Lacruz Amado, Salvador Mireia, Blanco Miren, Vidal Karmele, Goitandia Amaia M, Martinková Lenka, Kyselka Martin, de Ilarduya Antxon Martínez
Color Center, S.A. Ptge. Marie Curie 3, Nau 6, 08223 Terrassa, Spain.
Departament d'Enginyeria Química, Universitat Politècnica de Catalunya, ETSEIB, Diagonal 647, 08028 Barcelona, Spain.
Polymers (Basel). 2021 Oct 13;13(20):3526. doi: 10.3390/polym13203526.
Waterborne polyurethane-urea dispersions (WPUD), which are based on fully biobased amorphous polyester polyol and isophorone diisocyanate (IPDI), have been successfully synthesized obtaining a finishing agent that provides textiles with an enhanced hydrophobicity and water column. Grafting of trans-cyclohexanediol isobutyl POSS (POSS-OH) to the biobased polymer backbone has also been investigated for the first time and its properties compared to a standard chain extender, 1,3-propanediol (PDO). The chemical structure of WPUD has been characterized by Fourier-transform infrared spectroscopy (FTIR) and nuclear magnetic resonance (NMR). The thermal properties have been evaluated by differential scanning calorimetry (DSC) and thermogravimetric analysis (TGA). Mechanical properties have been studied by tensile stress-strain analysis. Moreover, the particle size, particle size distribution (PSD), and stability of developed waterborne dispersions have been assessed by dynamic light scattering (DLS), Z-potential, storage aging tests, and accelerated aging tests by analytical centrifuge (LUM). Subsequently, selected fabrics have been face-coated by the WPUD using the knife coating method and their properties have been assessed by measuring the water contact angle (WCA), oil contact angle (OCA), water column, fabric stiffness, air permeability, and water vapor resistance (breathability). Finally, the surface morphology and elemental composition of uncoated and coated fabrics have been studied by scanning electron microscopy (SEM) and energy-dispersive X-ray spectroscopy (EDS), respectively. All of the synthesized polyurethane-ureas provided the coated substrates with a remarkable hydrophobicity and water column, resulting in a more sustainable alternative to waterproof coatings based on fluoropolymers, such as PTFE. Grafting POSS-OH to the polymeric backbone has led to textile coatings with enhanced hydrophobicity, maintaining thermal, mechanical, and water column properties, giving rise to multifunctional coatings that are highly demanded in protective workwear and technical textiles.

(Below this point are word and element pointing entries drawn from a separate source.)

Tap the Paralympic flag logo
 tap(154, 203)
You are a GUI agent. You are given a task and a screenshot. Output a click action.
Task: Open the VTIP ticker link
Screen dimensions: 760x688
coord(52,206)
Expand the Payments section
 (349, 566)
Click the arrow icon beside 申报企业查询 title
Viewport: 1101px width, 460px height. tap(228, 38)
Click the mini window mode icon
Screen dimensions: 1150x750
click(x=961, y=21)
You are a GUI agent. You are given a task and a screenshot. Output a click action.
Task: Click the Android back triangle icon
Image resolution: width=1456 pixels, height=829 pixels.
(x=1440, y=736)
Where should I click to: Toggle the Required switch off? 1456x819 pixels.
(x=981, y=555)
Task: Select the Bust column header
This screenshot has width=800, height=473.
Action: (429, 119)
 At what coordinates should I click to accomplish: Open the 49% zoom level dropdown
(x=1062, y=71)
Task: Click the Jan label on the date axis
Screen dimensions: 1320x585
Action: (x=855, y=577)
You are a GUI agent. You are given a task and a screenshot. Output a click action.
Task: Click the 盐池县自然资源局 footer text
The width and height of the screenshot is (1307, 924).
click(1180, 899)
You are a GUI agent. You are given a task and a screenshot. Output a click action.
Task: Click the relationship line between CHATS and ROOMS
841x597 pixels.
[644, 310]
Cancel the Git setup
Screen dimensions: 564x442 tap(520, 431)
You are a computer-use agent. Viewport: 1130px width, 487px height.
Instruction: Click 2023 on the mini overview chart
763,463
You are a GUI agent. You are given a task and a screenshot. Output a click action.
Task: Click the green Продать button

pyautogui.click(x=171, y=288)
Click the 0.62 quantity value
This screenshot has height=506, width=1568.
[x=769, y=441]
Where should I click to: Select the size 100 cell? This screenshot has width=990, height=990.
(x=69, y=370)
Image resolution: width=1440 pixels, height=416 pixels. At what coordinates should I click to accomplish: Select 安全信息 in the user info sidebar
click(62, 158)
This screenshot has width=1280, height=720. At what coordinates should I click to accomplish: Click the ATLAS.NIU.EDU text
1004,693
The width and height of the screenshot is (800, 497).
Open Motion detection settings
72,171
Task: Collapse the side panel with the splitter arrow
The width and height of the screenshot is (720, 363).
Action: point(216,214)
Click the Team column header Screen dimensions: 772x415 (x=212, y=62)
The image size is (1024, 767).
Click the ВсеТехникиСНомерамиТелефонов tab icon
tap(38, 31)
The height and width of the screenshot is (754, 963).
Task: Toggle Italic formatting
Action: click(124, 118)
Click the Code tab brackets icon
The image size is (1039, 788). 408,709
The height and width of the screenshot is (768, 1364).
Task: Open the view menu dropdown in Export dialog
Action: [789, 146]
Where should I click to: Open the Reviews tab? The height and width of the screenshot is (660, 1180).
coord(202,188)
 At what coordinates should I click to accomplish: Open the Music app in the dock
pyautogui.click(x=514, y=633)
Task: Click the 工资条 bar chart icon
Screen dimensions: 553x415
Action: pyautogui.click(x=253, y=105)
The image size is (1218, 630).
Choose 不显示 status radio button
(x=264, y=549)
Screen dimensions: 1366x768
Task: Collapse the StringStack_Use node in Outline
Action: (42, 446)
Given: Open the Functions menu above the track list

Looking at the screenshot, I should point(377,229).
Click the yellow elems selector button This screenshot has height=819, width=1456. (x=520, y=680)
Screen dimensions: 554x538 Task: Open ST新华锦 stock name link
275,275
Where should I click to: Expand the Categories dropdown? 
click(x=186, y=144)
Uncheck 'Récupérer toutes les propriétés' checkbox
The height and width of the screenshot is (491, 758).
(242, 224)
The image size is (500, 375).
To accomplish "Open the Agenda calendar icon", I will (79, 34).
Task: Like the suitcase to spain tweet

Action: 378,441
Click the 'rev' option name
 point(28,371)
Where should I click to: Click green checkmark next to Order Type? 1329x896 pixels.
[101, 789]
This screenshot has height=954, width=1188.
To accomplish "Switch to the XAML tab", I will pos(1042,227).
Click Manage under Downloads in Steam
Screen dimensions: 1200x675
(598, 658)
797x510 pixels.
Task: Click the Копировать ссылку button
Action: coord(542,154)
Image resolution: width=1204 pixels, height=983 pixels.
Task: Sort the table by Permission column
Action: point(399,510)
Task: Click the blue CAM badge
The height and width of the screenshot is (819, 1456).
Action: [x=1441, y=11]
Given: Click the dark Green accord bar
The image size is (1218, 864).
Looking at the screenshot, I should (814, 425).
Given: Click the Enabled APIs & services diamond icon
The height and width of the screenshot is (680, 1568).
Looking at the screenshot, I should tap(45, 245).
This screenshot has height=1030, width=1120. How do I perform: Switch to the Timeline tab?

基于完全生物基无定形聚酯多元醇和异佛尔酮二异氰酸酯(IPDI)的水性聚氨酯 - 脲分散体(WPUD)已成功合成,得到一种能赋予纺织品增强疏水性和水柱性能的整理剂。首次研究了将反式环己二醇异丁基倍半硅氧烷(POSS - OH)接枝到生物基聚合物主链上,并将其性能与标准扩链剂1,3 - 丙二醇(PDO)进行比较。通过傅里叶变换红外光谱(FTIR)和核磁共振(NMR)对WPUD的化学结构进行了表征。通过差示扫描量热法(DSC)和热重分析(TGA)评估了热性能。通过拉伸应力 - 应变分析研究了力学性能。此外,通过动态光散射(DLS)、Z - 电位、储存老化试验以及分析离心机(LUM)的加速老化试验评估了所制备水性分散体的粒径、粒径分布(PSD)和稳定性。随后,使用刮刀涂布法用WPUD对面料进行表面涂布,并通过测量水接触角(WCA)、油接触角(OCA)、水柱、织物硬度、透气率和耐水蒸气性(透气性)来评估其性能。最后,分别通过扫描电子显微镜(SEM)和能量色散X射线光谱(EDS)研究了未涂布和涂布织物的表面形态和元素组成。所有合成的聚氨酯 - 脲都赋予涂层基材显著的疏水性和水柱性能,从而成为基于氟聚合物(如PTFE)的防水涂层更可持续的替代品。将POSS - OH接枝到聚合物主链上产生了具有增强疏水性的纺织涂层,同时保持了热性能、力学性能和水柱性能,产生了防护工作服和工业用纺织品中高度需求的多功能涂层。